After failing to secure the $1000 guarantee, Smith learned that he could receive treatment free of charge at the public hospital because he was a Venezuelan citizen by dint of his parents being Venezuelan. However, the treatment provided at this institution was not the level of care that a visitor would ordinarily expect in Cuba. Smith testified that after the surgery he awoke “in hell”. There was no air-conditioning, there was blood on his bed and the medical staff smoked freely. Furthermore, the hospital did not have the medical mesh that would ordinarily be used to treat this form of hernia, leading to Smith requiring expensive corrective surgery after the initial ordeal. On 30 April 2017, Smith was discharged from hospital and told to stay in Cuba for the next three weeks to recover.
“After the surgery, Smith tried a number of times to contact the captain of the vessel to receive the insurance payment or payment for the surgery from the vessel, as well as asking for a number of basic items that he knew were on board,” continues Naughton. “On one occasion the captain told him to ‘leave him alone’ because it was his day off. A few other times the captain refused to see Smith. He wasn’t asking for a lot of money; it was a couple of thousand dollars to get better. After repeated attempts, the captain eventually met Smith and gave him a personal loan of $1000, with the expectation that the money would be paid back. As it turned out, the money actually belonged to the vessels expenses.”
When Smith was ready to return to the US, he asked the captain if he could travel back on board Picnic as both he, the vessel and the crew were all heading to Fort Lauderdale. The captain refused to allow Smith on board, instead abandoning him in Cuba. The captain initially claimed that Smith had chosen not to travel back on board. However, the captain later admitted that he refused Smith because he was angry at him.

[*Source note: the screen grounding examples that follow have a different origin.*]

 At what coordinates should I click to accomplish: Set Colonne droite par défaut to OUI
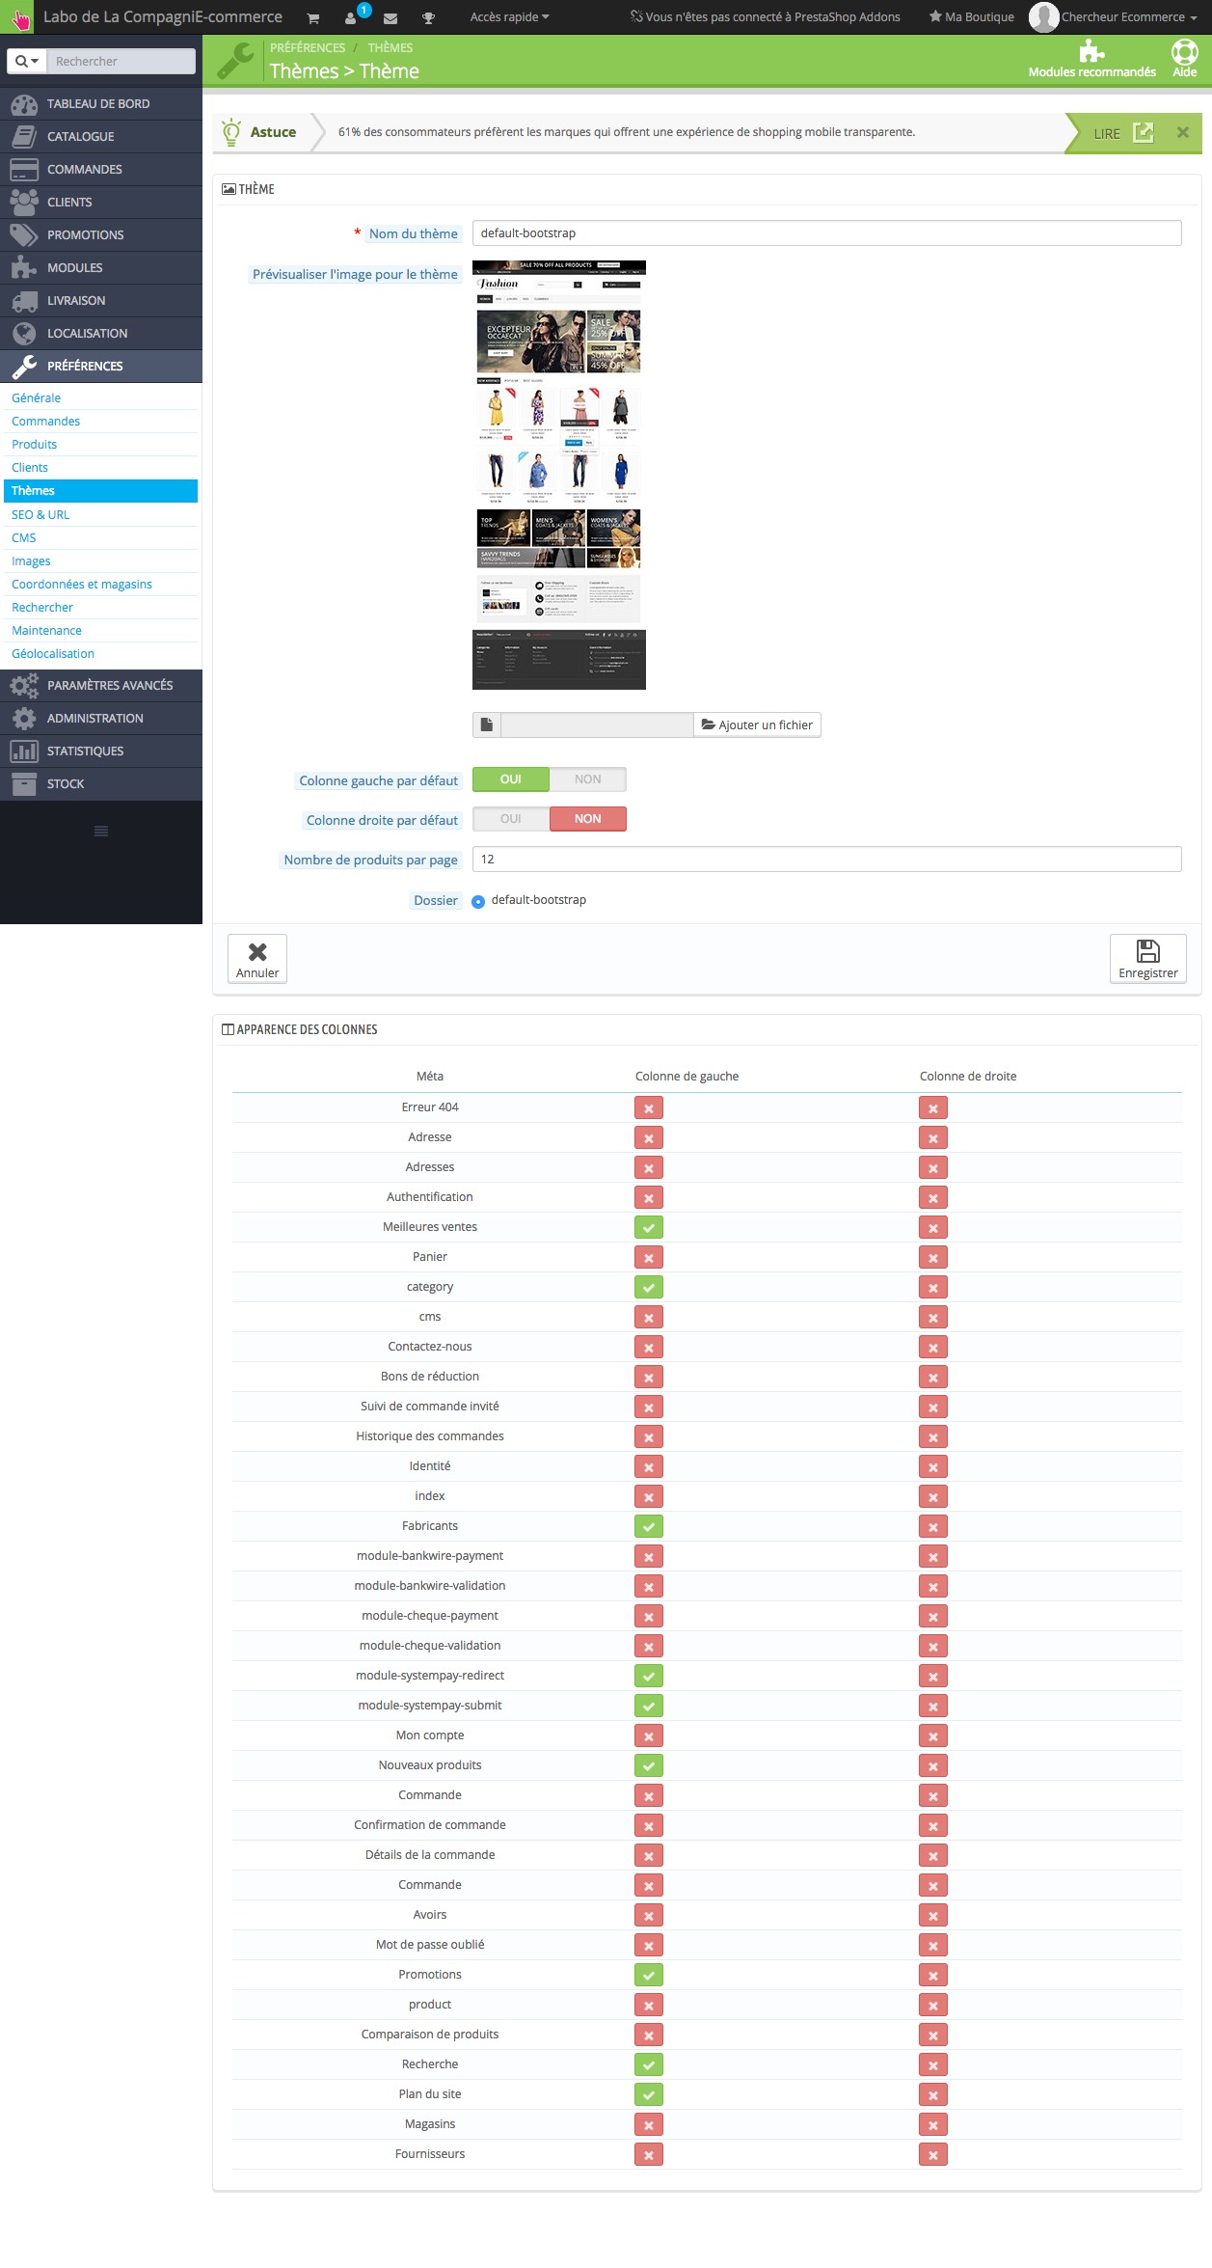(x=511, y=819)
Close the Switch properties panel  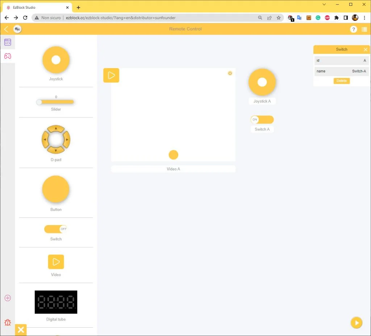[x=365, y=50]
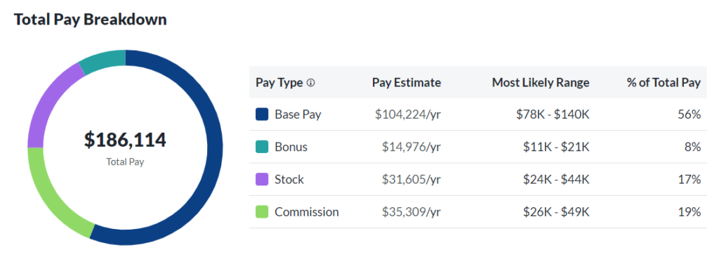Screen dimensions: 719x257
Task: Click the teal Bonus donut segment
Action: coord(103,60)
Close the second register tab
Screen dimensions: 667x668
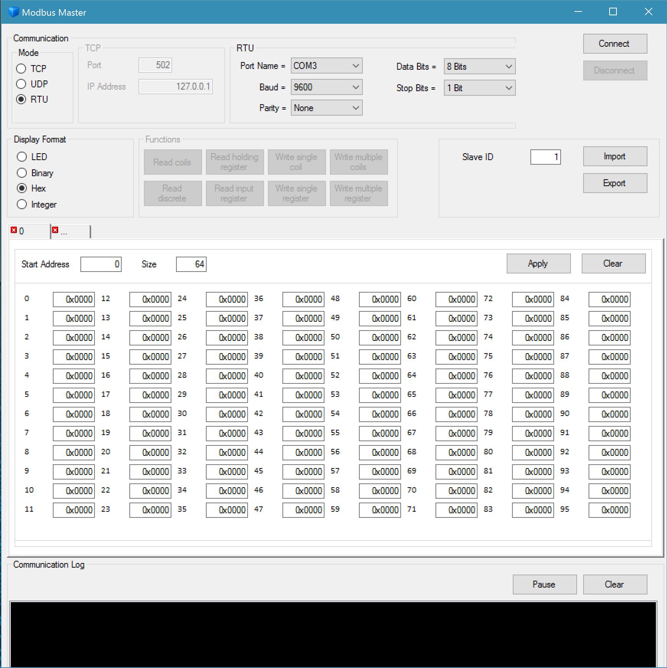pos(55,230)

On arriving back in the US, Smith continued to seek a solution through the insurer, providing detailed medical expenses and various other expenses for his convalescence. The insurers later informed him that he would not be receiving payment for maintenance and cure. Furthermore, the captain requested the repayment of the $1000 ‘personal loan’ and an additional $870 dollars for internet abuses. The refusal to pay Smith, the court documents state, was based on the belief that Smith’s hernia was a pre-existing condition and that he had used the voyage to gain free medical care in Cuba. This notion was resoundingly disproved through the courts.

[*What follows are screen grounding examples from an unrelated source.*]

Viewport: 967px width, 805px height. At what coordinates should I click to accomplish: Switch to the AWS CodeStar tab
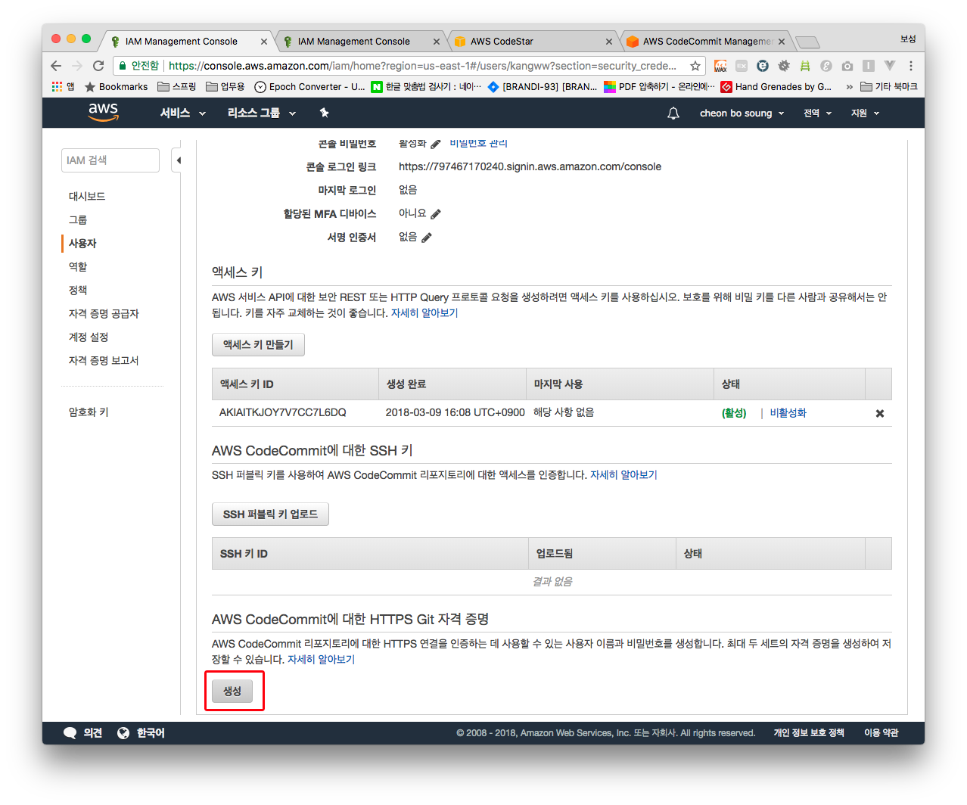point(532,42)
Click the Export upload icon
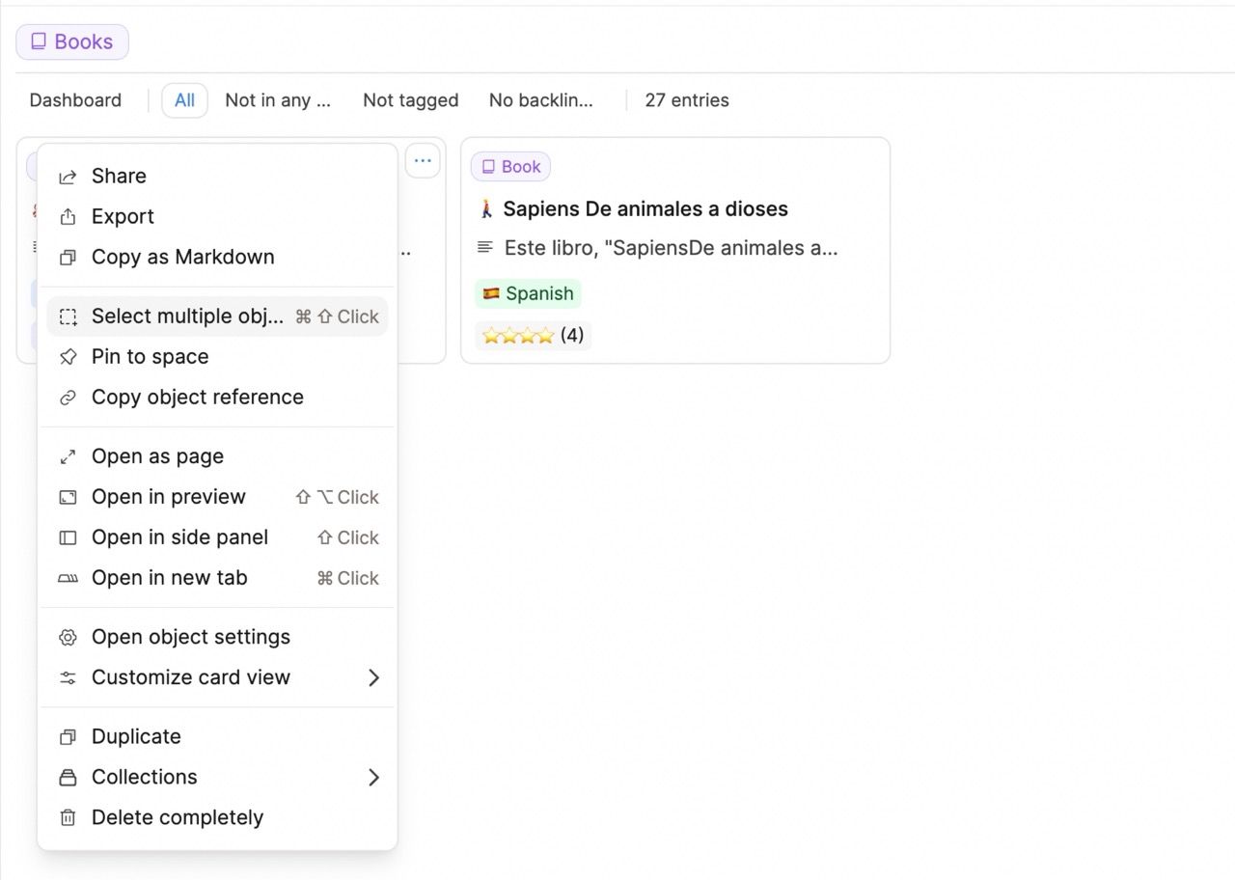The width and height of the screenshot is (1235, 880). point(68,217)
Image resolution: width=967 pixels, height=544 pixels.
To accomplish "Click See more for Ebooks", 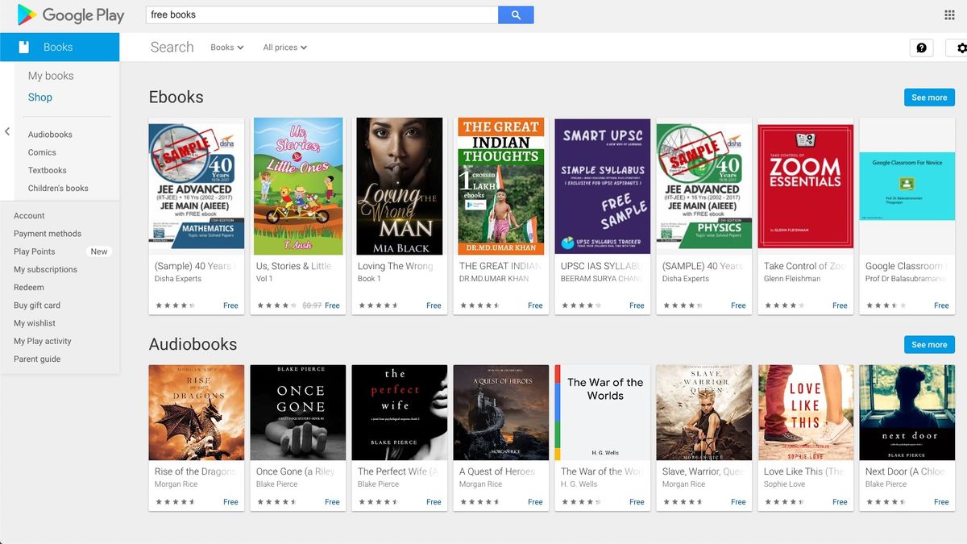I will [x=928, y=97].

On 9 November 2017, Smith filed a lawsuit, alleging on count in admiralty for failure to pay maintenance and cure. “The court, in essence, found that the captain and owner had been unnecessarily cruel throughout the ordeal, which lead to us winning $1.2million, as opposed to the $4000 that had originally been requested,” explains Naughton. “The defendants argument rested on two points. Firstly, that Smith had abused the internet on board and secondly that he had a pre-existing ailment. The second was disproved and the first was dismissed as being an absurd reason to not pay maintenance and cure.”
“This law is taken seriously by the courts,” concludes Naughton. “Crew are protected. Owners and captains should be aware of this. The penalties are severe.”
While the above is only a brief summary of the whole ordeal that Smith suffered, with the court documents highlighting far more bitterness, malice and deceit, it should nonetheless stand a lesson for crew to understand their rights, and a warning to those who would seek to undermine those rights.